America's top diplomat said the rise in authoritarianism was not an abstract trend focused on far-away capitals such as Moscow and Beijing but was apparent also in Europe and its backyard, notably in Belarus, which has been wracked by unrest since its disputed presidential election Sunday.
“We see that authoritarianism didn’t die in 1989 or in 1991. The storm was still there. It was simply over the horizon. While we wrote the epitaph on those types of regimes, we now know that it was premature,” Pompeo said in a speech to Czech lawmakers. He and Czech Prime Minister Andrej Bibas, at a separate event earlier, had denounced the postelection violence and repression in Belarus.

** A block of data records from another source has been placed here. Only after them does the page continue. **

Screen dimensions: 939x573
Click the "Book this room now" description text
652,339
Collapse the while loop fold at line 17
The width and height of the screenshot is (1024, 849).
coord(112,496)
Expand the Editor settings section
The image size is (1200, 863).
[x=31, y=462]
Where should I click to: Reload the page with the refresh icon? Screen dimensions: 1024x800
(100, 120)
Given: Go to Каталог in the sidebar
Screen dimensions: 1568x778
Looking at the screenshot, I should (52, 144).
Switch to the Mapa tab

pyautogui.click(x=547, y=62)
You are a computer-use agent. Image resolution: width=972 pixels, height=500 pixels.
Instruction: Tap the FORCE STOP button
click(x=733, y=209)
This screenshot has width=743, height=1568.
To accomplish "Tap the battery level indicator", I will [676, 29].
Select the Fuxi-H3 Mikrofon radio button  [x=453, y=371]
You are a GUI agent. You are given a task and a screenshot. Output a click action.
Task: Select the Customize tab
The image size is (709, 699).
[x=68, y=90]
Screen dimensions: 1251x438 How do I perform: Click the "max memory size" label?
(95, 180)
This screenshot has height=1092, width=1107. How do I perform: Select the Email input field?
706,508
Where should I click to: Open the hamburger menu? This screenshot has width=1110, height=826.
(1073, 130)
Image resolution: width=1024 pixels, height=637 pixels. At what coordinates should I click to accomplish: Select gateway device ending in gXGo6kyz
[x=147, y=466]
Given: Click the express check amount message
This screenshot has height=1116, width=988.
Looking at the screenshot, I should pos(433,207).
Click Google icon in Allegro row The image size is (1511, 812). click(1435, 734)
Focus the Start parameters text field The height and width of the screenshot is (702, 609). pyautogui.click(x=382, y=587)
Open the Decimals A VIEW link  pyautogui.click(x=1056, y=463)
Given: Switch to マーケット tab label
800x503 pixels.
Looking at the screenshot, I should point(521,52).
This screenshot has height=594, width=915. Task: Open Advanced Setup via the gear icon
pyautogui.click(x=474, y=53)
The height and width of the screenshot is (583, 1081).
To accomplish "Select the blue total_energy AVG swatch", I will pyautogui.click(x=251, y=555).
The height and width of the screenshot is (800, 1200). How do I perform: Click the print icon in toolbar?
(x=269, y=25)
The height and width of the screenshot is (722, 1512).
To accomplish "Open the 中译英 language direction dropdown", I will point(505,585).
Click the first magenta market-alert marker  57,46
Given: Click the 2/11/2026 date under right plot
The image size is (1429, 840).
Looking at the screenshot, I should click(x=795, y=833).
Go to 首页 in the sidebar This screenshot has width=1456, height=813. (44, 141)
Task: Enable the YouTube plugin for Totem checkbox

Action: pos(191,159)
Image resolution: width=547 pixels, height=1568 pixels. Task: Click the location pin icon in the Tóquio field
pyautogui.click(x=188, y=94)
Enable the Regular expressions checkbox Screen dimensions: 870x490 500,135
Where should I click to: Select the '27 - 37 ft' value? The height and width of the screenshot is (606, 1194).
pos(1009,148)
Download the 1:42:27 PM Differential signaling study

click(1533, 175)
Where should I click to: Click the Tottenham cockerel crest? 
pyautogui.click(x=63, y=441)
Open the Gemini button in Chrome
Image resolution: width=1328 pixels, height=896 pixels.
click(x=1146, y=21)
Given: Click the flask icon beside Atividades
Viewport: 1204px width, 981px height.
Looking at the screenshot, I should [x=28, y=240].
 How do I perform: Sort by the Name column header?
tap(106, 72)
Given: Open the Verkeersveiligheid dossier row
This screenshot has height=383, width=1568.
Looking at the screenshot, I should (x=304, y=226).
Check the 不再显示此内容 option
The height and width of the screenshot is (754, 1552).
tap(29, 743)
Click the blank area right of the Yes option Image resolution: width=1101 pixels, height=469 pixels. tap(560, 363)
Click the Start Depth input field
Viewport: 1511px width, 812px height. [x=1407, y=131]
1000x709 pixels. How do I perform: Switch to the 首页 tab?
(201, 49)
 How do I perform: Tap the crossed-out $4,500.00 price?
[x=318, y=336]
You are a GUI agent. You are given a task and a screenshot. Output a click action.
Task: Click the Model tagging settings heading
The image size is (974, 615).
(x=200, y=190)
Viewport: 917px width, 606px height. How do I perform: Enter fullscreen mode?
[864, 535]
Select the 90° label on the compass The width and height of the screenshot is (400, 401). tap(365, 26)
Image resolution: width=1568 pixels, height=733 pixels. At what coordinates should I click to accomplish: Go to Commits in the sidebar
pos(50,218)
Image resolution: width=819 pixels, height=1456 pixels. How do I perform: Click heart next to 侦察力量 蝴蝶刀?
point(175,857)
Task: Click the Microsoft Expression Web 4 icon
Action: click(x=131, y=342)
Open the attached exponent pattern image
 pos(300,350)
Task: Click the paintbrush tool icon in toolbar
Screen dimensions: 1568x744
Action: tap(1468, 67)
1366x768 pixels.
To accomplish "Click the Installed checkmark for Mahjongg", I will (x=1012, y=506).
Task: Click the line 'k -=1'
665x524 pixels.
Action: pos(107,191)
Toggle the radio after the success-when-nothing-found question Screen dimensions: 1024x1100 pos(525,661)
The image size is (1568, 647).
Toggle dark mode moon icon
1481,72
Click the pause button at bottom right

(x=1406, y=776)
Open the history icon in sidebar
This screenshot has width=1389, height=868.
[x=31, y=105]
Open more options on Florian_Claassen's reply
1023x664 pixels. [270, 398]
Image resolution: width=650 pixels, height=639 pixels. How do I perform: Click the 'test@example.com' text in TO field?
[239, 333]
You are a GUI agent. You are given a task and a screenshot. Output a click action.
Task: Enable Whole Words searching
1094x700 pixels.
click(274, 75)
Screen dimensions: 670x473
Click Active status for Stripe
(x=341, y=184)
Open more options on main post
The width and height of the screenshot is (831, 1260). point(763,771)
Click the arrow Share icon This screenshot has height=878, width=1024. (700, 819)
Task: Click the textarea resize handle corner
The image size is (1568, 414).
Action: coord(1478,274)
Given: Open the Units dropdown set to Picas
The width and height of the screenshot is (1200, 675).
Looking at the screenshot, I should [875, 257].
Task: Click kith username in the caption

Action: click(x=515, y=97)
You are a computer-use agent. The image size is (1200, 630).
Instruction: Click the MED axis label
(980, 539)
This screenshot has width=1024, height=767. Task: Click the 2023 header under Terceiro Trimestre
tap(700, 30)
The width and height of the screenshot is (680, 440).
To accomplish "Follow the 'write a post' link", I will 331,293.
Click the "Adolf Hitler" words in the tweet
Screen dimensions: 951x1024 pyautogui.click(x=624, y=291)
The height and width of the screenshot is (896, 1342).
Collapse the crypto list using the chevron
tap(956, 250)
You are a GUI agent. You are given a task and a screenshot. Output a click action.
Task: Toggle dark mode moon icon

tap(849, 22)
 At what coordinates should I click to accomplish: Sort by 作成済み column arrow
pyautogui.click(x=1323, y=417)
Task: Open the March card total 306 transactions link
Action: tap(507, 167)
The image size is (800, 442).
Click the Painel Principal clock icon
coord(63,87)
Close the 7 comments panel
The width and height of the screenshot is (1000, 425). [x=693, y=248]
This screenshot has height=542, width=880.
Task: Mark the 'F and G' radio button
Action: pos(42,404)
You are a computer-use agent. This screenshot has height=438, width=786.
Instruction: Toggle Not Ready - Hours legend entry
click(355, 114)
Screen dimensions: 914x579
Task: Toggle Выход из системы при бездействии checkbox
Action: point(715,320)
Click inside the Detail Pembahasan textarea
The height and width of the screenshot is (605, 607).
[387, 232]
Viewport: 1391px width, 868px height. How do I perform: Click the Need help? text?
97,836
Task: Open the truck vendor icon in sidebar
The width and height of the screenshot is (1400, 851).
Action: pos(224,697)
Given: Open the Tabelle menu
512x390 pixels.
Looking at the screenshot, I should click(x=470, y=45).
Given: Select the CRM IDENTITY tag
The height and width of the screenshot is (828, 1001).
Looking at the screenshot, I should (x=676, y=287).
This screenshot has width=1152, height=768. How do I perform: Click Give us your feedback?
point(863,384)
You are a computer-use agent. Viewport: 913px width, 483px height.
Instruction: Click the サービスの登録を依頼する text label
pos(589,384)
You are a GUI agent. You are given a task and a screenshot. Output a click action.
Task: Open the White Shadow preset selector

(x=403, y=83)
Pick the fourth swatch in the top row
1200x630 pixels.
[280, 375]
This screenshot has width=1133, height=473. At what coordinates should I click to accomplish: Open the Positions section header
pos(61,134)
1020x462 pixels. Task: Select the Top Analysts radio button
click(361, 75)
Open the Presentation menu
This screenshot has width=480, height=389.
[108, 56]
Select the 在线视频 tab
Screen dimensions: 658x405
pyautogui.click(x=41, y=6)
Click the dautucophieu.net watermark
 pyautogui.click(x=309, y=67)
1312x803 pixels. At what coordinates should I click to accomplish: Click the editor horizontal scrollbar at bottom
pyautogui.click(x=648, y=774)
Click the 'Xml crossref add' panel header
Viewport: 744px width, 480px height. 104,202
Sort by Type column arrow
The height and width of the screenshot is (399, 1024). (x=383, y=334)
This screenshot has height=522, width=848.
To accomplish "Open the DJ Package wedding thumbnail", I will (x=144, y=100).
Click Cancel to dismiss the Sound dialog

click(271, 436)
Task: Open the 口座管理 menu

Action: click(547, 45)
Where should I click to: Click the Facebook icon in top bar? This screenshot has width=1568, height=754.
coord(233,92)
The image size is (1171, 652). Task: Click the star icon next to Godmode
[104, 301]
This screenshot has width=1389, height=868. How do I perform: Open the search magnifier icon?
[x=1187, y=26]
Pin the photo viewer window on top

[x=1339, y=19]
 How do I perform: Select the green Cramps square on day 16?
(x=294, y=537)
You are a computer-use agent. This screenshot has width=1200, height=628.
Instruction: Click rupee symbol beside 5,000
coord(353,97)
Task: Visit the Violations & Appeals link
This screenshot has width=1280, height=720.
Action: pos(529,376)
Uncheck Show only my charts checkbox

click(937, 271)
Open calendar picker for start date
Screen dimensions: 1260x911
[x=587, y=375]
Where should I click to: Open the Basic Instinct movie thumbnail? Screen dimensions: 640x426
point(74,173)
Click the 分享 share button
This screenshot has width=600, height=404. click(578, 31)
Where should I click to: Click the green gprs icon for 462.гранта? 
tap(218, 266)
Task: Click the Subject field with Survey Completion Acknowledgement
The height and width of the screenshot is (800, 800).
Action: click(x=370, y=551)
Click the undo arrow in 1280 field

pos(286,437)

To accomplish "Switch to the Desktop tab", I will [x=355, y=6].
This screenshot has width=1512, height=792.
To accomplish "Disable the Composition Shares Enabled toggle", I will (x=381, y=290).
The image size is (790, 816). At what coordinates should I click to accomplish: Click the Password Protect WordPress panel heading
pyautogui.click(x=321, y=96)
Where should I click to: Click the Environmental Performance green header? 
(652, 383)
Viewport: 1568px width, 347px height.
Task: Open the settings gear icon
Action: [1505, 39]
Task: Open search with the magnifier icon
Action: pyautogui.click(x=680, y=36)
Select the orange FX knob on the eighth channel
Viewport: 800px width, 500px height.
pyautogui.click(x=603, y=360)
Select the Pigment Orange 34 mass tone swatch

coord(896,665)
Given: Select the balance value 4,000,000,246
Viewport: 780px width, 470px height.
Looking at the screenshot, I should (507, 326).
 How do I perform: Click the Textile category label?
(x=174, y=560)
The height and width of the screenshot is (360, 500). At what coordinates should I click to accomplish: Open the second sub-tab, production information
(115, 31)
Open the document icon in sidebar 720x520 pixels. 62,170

“We will continue to speak about the risks to the Belarusian people,” Pompeo said. “We want them to have freedom in the same way that people do across the world.” The Trump administration has been criticized for its own approach to human rights, but Pompeo said the United States would remain firm and constant in its support for the rule of law and fundamental freedoms.
The administration has sought to improve long-strained relations with Belarus, and when Pompeo visited the country in early February, he was the first secretary of state to do so in 26 years. The U.S. recently nominated the first ambassador to Minsk in a decade.
Taking a strong line, Babis said recent events in Belarus were “unacceptable.” “It was shocking to see what has happened,” he said. ”To see something like that happening in Europe is so shocking so close to us. It is...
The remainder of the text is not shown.